A new button and add-on for Microsoft 365/Office 365 accounts and Outlook allows employees to report scam emails directly to the UK’s National Cyber Security Centre (NCSC). 

The button is an upgrade to the NCSC’s existing Suspicious Email Reporting Service (SERS), which has received over 6.6 million reports since launching in April 2020. As of 30 June, NCSC had removed over 50,500 scams and 97,500 URLs.

While email filtering systems can stop some phishing attacks reaching staff inboxes, scammers are always looking for ways to bypass filters — for example, by hosting scams on Google cloud services, creating Office 365 phishing pages, or compromised SharePoint sites to trick victims into entering their work account credentials. 

SEE: This new phishing attack is ‘sneakier than usual’, Microsoft warns

The ‘typical’ phishing URLs that NCSC handles include tricking staff to click a link that downloads malware on a work computer, creating cloned login pages, and email with fake alerts about work software such as Microsoft Teams.

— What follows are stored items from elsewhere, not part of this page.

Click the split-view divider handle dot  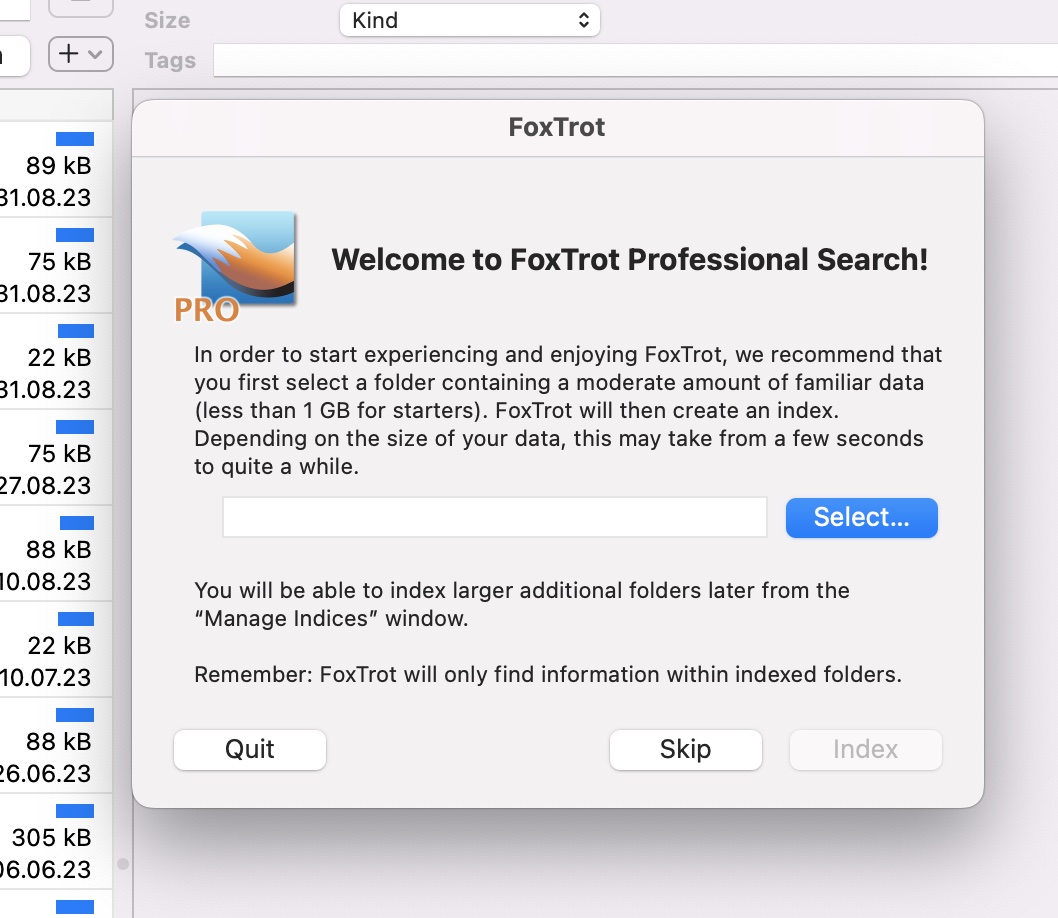(123, 863)
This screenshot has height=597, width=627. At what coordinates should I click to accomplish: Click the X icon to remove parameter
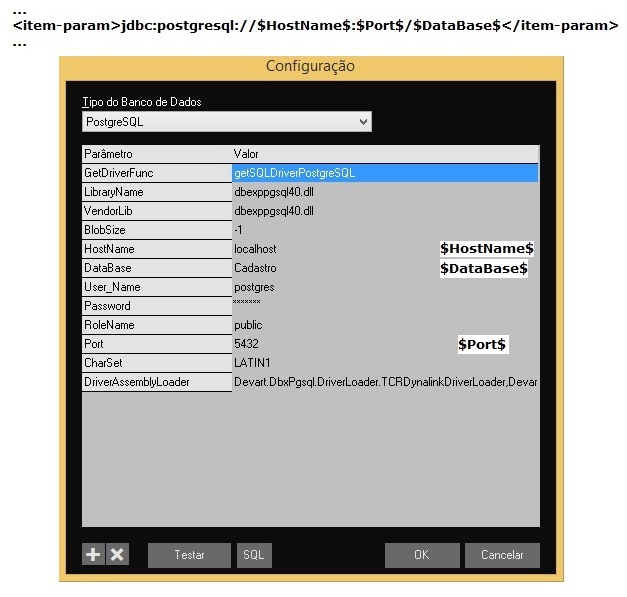pyautogui.click(x=118, y=555)
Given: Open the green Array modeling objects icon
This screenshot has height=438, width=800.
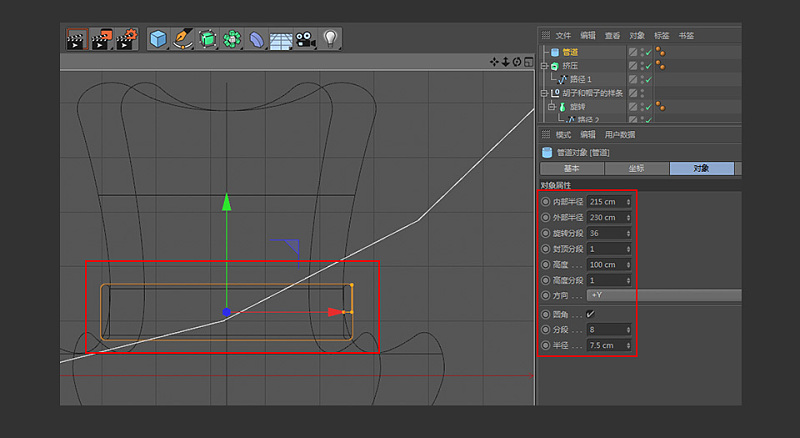Looking at the screenshot, I should pyautogui.click(x=232, y=39).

“Opportunistic scams during the pandemic have demonstrated how cyber criminals constantly find new ways to target us,” said NCSC technical director Ian Levy. 

“The good news is that you can help protect your workplace by forwarding suspected scam emails to the Suspicious Email Reporting Service (SERS) from your work email account at the click of a button.”

NCSC has provided guidance for admins to enable the Office 365 ‘Report Phishing’ add-in for Outlook.

The Report Phishing tool is actually made by Microsoft and can be installed from Microsoft’s AppSource site. After installing the add-in, admins need to create a mail flow rule to report phishing instances to SERS. After it’s enabled, a new Report Phishing button appears in main Outlook toolbar. For Outlook on the web, the Report Phishing button appears in the sidebar. 

“The NCSC’s Suspicious Email Reporting Service (SERS) enables the public to report suspicious emails by sending them to [email protected]. The SERS analyses the emails and where found to contain links to malicious sites, seeks to remove those sites from the internet to prevent the harm from spreading,” NCSC notes. 

SEE: Malware developers turn to ‘exotic’ programming languages to thwart researchers

The reports are sent to both Microsoft and the NCSC. 

For organizations that cannot install the Report Phishing button for Outlook, NCSC is still encouraging businesses to forward or attach scam emails to send to [email protected].